▶ **Exercise aim**:
Pictures appear among the records below and must be omitted. Repeat exactly the lines from the line with "The image size is (1032, 460)." to the line with "You are a computer-use", both included.

▶ **Extracted entries**:
******
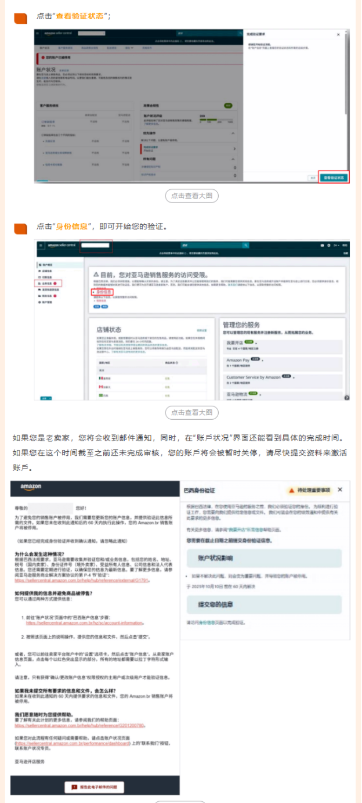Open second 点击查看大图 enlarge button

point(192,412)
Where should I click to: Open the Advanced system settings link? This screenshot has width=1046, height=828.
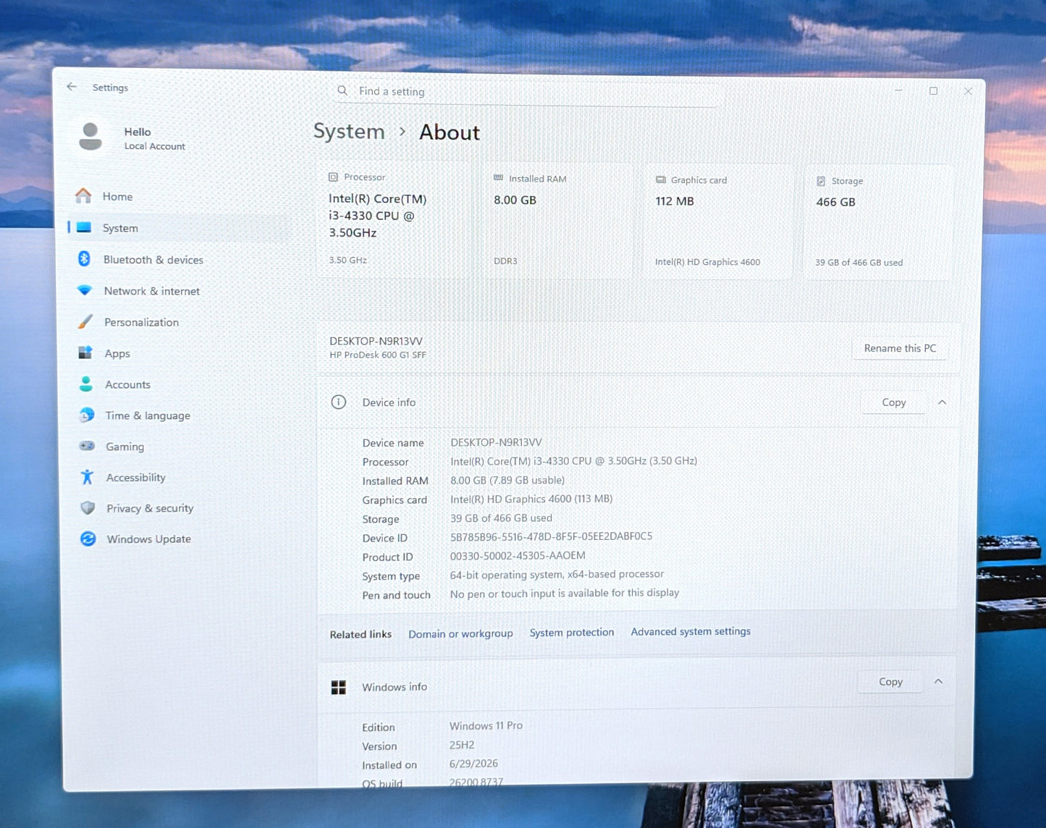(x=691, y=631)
******
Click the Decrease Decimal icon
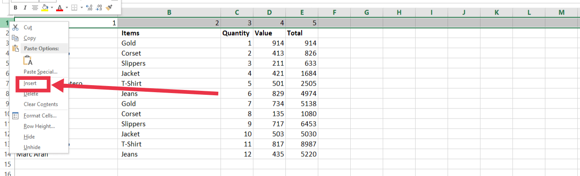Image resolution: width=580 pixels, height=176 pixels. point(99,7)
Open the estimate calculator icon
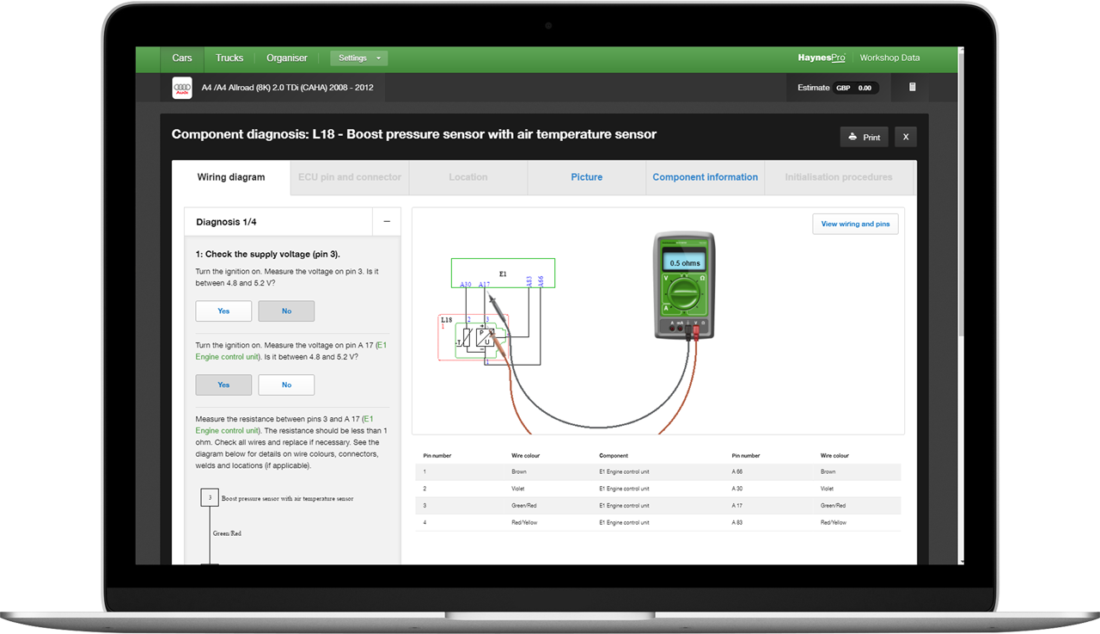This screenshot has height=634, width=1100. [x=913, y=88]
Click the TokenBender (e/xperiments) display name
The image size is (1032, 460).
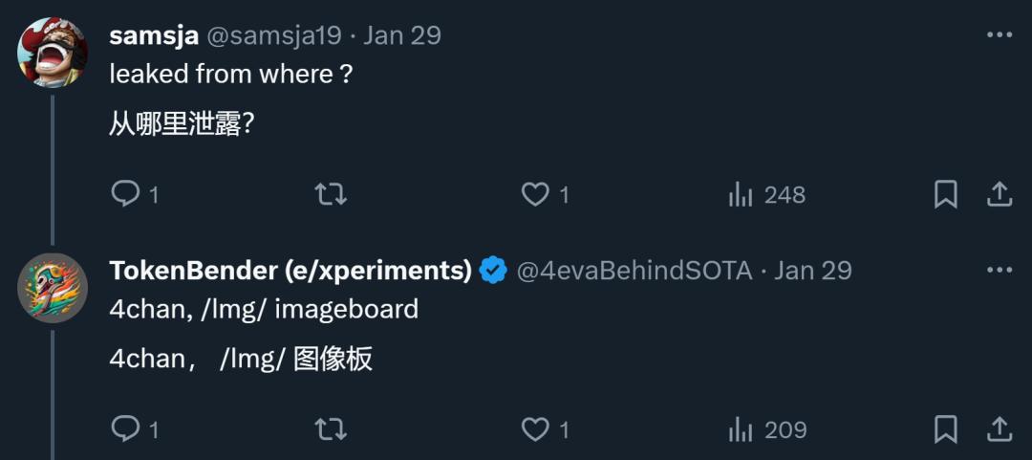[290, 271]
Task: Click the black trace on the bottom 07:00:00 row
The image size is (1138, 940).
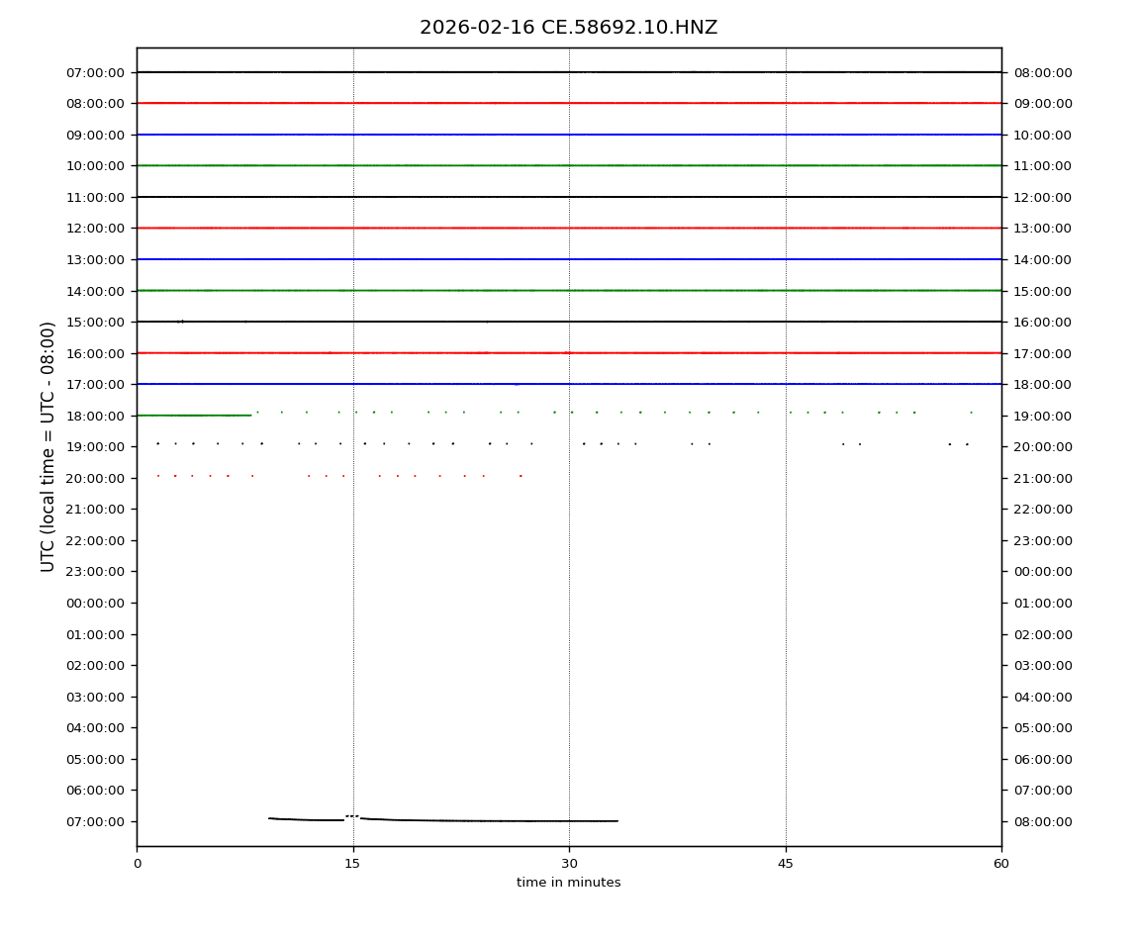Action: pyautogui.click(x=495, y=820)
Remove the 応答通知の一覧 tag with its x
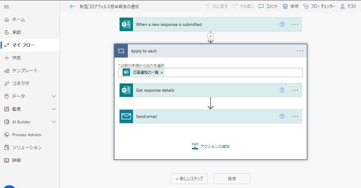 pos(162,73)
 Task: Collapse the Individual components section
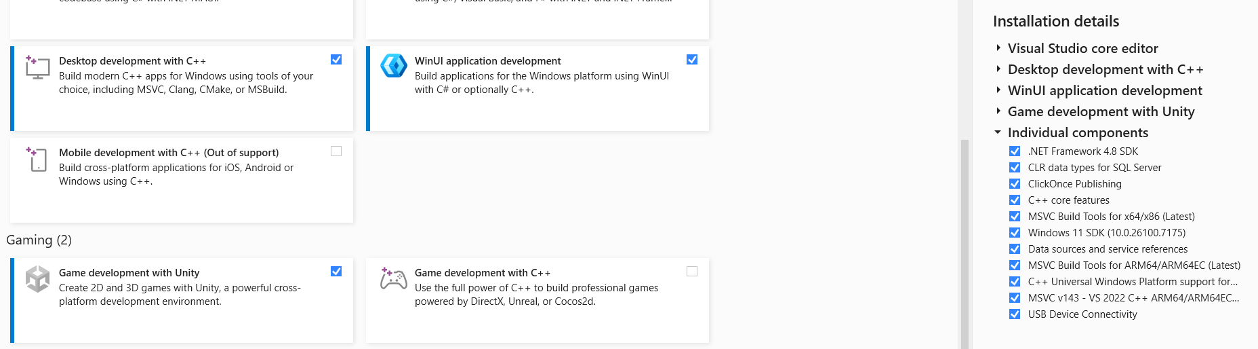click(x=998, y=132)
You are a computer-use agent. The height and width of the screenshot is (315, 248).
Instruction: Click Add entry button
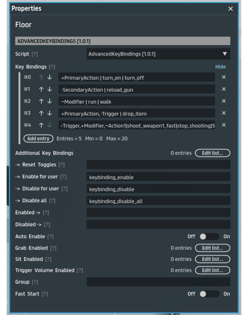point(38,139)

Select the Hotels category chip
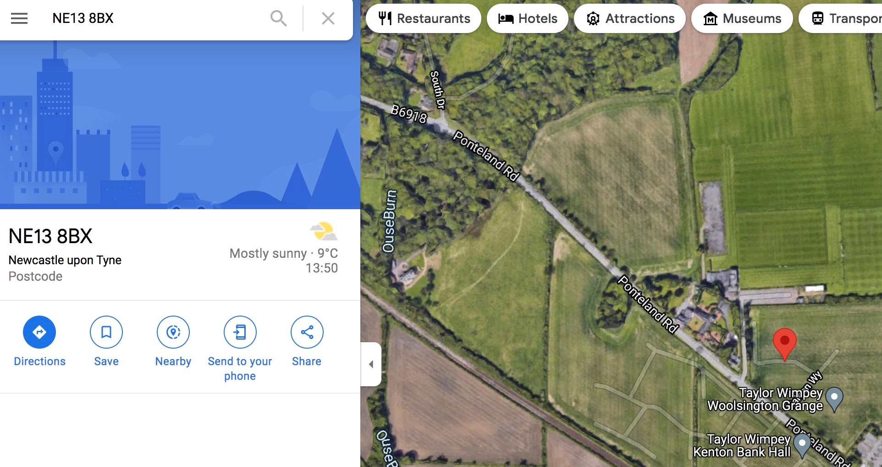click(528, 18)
******
▶ **Output below**:
The image size is (1032, 460).
[290, 271]
Task: Click the black trace on the bottom 07:00:00 row
The image size is (1138, 940).
Action: pyautogui.click(x=495, y=820)
Remove the 応答通知の一覧 tag with its x
 pos(162,73)
 Task: Collapse the Individual components section
click(x=998, y=132)
You are a computer-use agent. The height and width of the screenshot is (315, 248).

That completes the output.